Second, with respect to the agreement, we determined on the prior appeal based on defendant's submissions and the rationales advanced by the parties (see generally Misicki v Caradonna, 12 NY3d 511, 519 [2009]) that "the language of the agreement . . . indicate[d] that ownership of the dams may have been transferred to [defendant], and [defendant] failed to establish as a matter of law that no such transfer could or did occur" (Suzanne P., 175 AD3d at 1095). We agree with defendant that the evidence at the subsequent trial, as supported by the legal arguments advanced by defendant in support of its motion for a directed verdict, established that there is no rational basis upon which to conclude that such a transfer could have occurred. The evidence at trial demonstrated that the NRCS constructed the dams, which were permanently affixed to land underlying Buffalo Creek, for the purpose of reducing the water velocity in that section of the creek.

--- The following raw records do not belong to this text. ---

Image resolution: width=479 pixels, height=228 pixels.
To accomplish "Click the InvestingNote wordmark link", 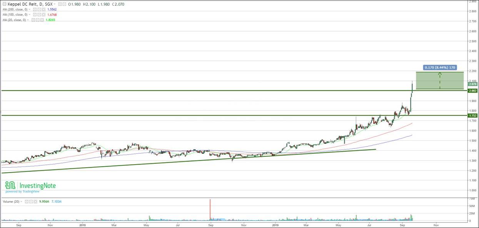I will pyautogui.click(x=37, y=185).
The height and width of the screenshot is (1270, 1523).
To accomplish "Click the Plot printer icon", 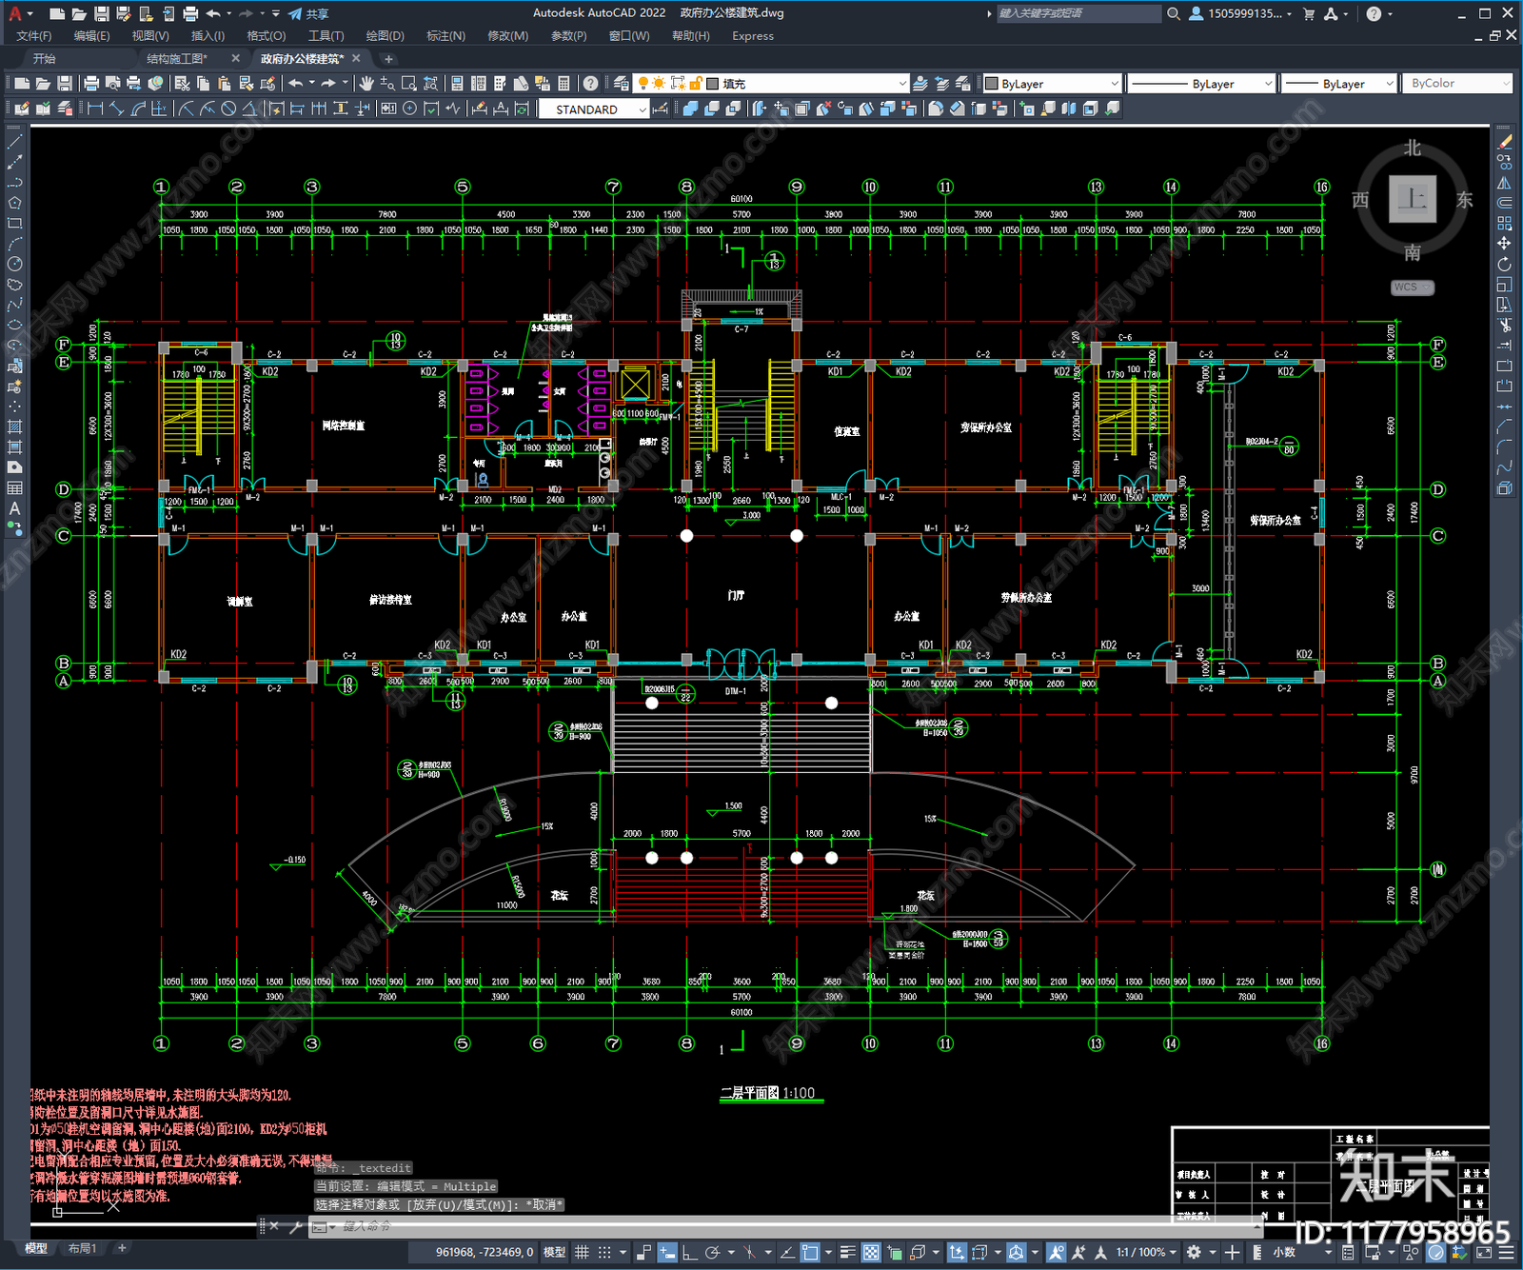I will click(91, 84).
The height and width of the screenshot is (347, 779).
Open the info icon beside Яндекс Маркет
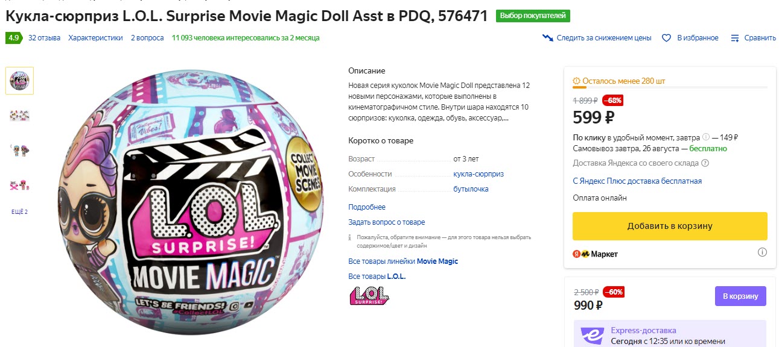click(762, 253)
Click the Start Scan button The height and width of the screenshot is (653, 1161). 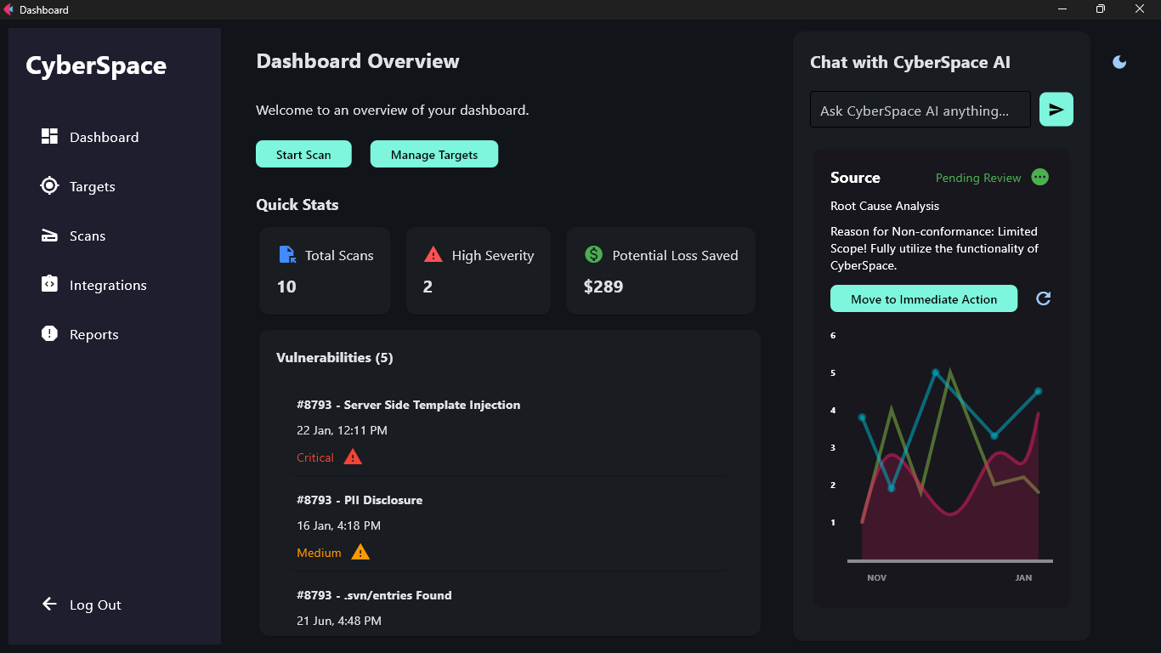303,154
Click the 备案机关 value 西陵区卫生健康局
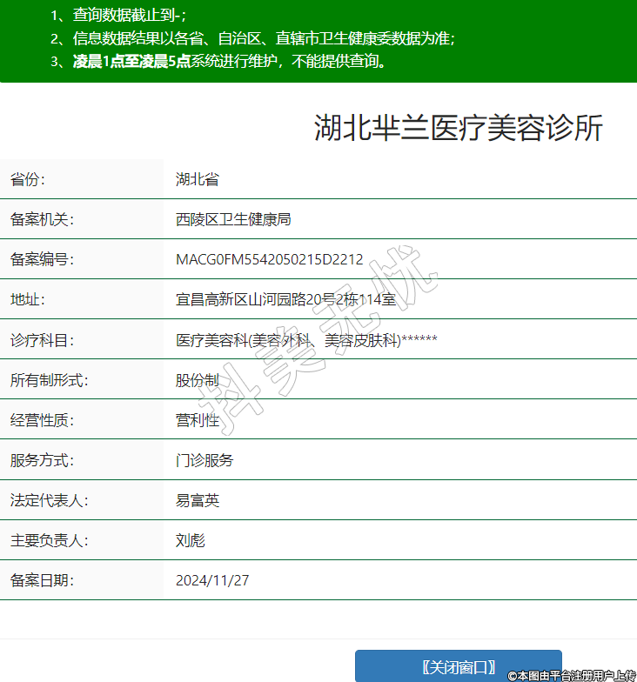Image resolution: width=637 pixels, height=682 pixels. (x=232, y=219)
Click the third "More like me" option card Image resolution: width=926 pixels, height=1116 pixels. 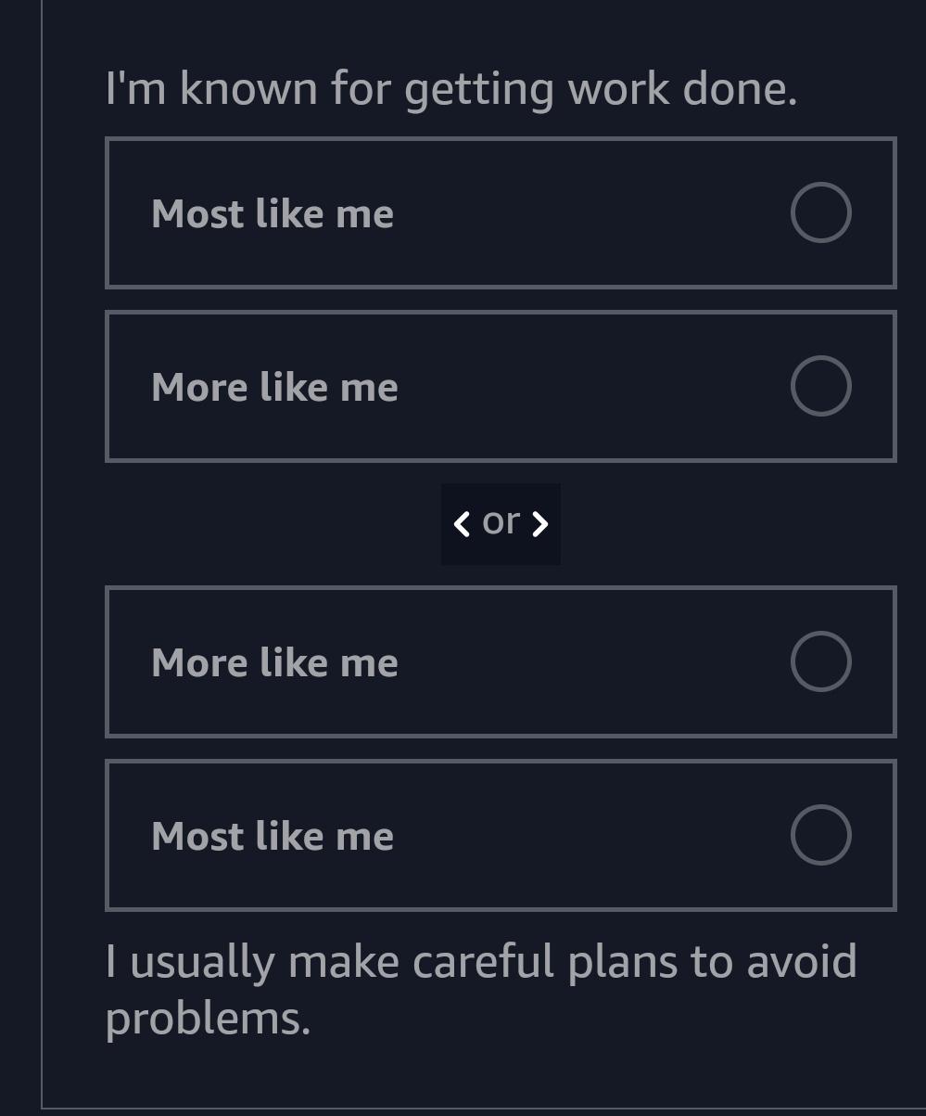tap(501, 661)
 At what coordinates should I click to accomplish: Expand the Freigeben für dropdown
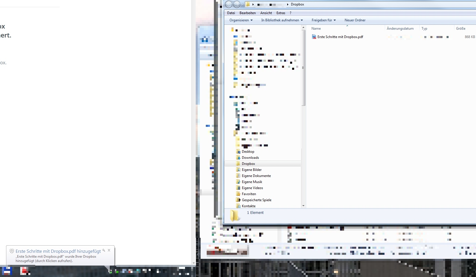coord(323,20)
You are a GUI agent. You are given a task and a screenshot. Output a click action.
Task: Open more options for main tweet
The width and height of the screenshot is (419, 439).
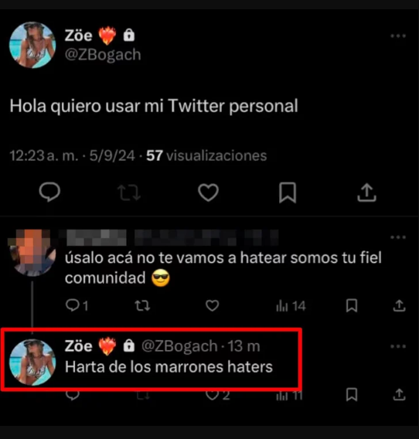point(398,36)
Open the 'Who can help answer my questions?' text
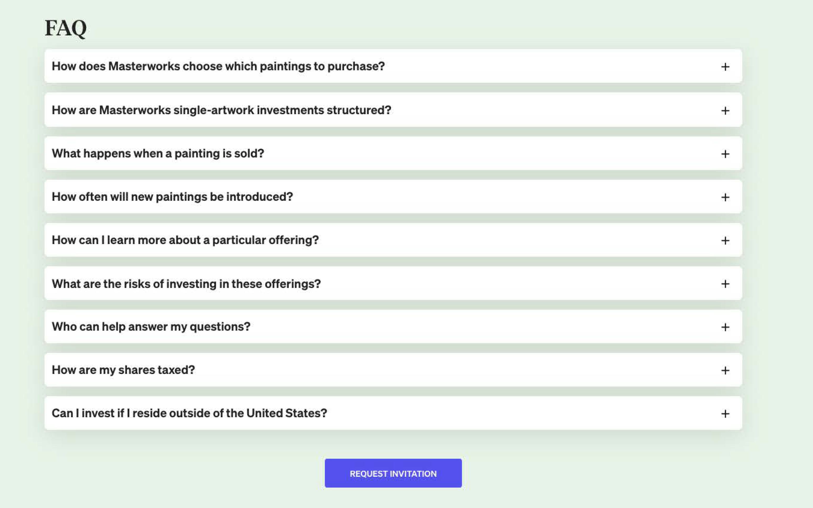 [151, 327]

Thus, as argued by defendant in support of its CPLR 4401 motion and on appeal, the dams are structures that constitute fixtures annexed to the realty and are part thereof (see Matter of Metromedia, Inc. [Foster & Kleiser Div.] v Tax Commn. of City of N.Y., 60 NY2d 85, 90 [1983]; Matter of First Fed. Sav. & Loan Assn. of Syracuse v Srogi, 105 AD2d 1081, 1081 [4th Dept 1984]). Inasmuch as the trial evidence also established the NRCS had no ownership interest in Buffalo Creek or the abutting land, no transfer of ownership of the subject dam by NRCS could have occurred under the terms of the agreement given that " '[a] grantor cannot convey what the grantor does not own' " (Nationstar Mtge., LLC v Goodman, 187 AD3d 1635, 1637 [4th Dept 2020]; see O'Brien v Town of Huntington, 66 AD3d 160, 167 [2d Dept 2009], lv dismissed and appeal dismissed 14 NY3d 935 [2010], lv denied 21 NY3d 860 [2013]). In other words, contrary to plaintiff's assertions, the NRCS had no "[t]itle to real property," including the dams, that could "vest in [defendant]" pursuant to the terms of the agreement.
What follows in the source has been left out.